Pszemol, nie każdy ma chęć bulić za przesyłkę za każdym razem jak chce jakąś duperelę. Ja zazwyczaj korzystam z pobliskich sklepów (SB i sklepy pod GUSem) i jestem niesamowicie zadowolony że mogę kupić elementy w centrum Warszawy za cenę samych elementów i jak nagle okazuje się że jest potrzebne coś co kosztuje 1 zł ale jednak jest niezbędne, to kosztuje mnie to 1 zł i mam to od ręki, jak kartofle w warzywniaku ;-) , a nie

13 zł i odbiór paczki na drugi dzień/za kilka dni.

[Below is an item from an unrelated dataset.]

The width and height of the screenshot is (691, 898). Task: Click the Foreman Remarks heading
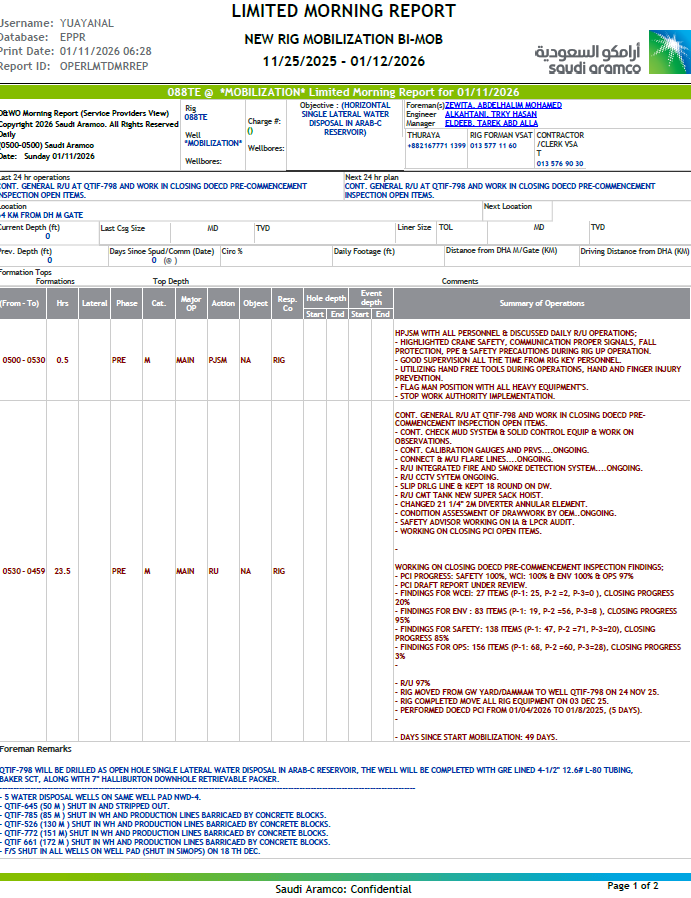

Znowu też nie mam tyle pieniędzy żeby kupować w sklepie wysyłkowym hurtowo każdy tranzystor czy scalak który mi się może przydać. Z TME korzystam jakoś tak ze 3 razy do roku.

A w ogóle to pewnie u was w Usiech koszt p&p trochę inaczej się ma do cen elementów, ale w Polsce jak chcę np. dwa procki po 8 zł i parę kondensatorów to niebardzo mi się uśmiecha płacić 12 zł za przesyłkę.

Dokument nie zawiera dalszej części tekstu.